** START Data listing **

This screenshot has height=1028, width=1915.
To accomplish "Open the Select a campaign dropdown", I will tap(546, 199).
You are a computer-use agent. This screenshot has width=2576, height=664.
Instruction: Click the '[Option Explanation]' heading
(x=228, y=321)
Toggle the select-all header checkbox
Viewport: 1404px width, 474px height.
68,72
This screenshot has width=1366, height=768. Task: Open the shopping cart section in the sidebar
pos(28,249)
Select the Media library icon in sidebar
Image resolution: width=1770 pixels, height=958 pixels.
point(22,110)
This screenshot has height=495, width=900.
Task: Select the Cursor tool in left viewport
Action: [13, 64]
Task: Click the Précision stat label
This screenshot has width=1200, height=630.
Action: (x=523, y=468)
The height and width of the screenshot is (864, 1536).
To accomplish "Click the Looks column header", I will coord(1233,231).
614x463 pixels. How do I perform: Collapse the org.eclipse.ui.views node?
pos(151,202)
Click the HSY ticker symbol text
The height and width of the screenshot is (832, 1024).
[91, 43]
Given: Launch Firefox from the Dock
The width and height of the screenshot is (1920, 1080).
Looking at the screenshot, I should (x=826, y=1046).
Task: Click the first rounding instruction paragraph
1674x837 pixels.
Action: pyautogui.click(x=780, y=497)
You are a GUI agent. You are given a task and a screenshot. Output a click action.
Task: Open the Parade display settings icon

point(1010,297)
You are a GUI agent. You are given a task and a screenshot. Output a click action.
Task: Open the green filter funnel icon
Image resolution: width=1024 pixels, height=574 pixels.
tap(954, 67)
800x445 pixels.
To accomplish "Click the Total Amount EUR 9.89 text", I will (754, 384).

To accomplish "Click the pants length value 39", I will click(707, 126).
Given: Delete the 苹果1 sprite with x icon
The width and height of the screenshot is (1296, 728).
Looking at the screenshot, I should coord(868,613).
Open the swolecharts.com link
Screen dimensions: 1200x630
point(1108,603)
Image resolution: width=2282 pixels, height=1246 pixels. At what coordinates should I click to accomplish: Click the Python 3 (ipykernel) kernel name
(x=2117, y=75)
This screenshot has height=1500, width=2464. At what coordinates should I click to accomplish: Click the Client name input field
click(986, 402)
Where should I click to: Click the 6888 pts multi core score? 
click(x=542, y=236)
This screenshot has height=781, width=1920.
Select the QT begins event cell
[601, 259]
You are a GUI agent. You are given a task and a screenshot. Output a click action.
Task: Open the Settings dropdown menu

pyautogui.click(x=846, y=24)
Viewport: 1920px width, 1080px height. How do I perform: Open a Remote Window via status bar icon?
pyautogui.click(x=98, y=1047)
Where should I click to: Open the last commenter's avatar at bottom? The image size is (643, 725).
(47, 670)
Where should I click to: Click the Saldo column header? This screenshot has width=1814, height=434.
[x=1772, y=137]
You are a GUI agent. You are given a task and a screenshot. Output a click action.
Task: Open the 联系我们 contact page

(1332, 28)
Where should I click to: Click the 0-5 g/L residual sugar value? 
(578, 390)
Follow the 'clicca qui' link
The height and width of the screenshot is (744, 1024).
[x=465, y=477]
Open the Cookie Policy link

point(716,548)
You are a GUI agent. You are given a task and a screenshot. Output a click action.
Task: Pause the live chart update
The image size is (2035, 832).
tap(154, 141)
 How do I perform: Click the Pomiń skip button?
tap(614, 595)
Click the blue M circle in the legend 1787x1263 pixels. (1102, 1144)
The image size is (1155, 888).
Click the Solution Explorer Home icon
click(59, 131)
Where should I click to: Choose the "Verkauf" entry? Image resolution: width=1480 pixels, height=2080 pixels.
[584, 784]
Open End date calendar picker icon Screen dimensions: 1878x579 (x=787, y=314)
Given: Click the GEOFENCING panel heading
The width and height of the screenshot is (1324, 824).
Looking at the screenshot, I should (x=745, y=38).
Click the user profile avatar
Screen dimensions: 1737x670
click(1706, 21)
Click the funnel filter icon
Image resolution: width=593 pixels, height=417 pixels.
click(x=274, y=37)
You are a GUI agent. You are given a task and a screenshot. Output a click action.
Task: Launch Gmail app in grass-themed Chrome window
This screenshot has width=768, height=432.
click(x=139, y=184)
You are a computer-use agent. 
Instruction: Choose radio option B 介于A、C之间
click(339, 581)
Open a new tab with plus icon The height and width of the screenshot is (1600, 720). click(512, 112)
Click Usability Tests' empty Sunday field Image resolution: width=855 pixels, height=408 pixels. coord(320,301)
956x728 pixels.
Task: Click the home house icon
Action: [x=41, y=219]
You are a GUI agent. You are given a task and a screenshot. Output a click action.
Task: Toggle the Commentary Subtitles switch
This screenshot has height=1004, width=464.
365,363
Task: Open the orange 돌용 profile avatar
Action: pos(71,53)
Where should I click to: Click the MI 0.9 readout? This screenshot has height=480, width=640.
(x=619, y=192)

** END Data listing **

Exercise requirements: Report every line of the material above that contains the string "dropdown", treating uppercase and lowercase letters as distinct.

Exercise solution:
To accomplish "Open the Select a campaign dropdown", I will tap(546, 199).
Task: Open the Settings dropdown menu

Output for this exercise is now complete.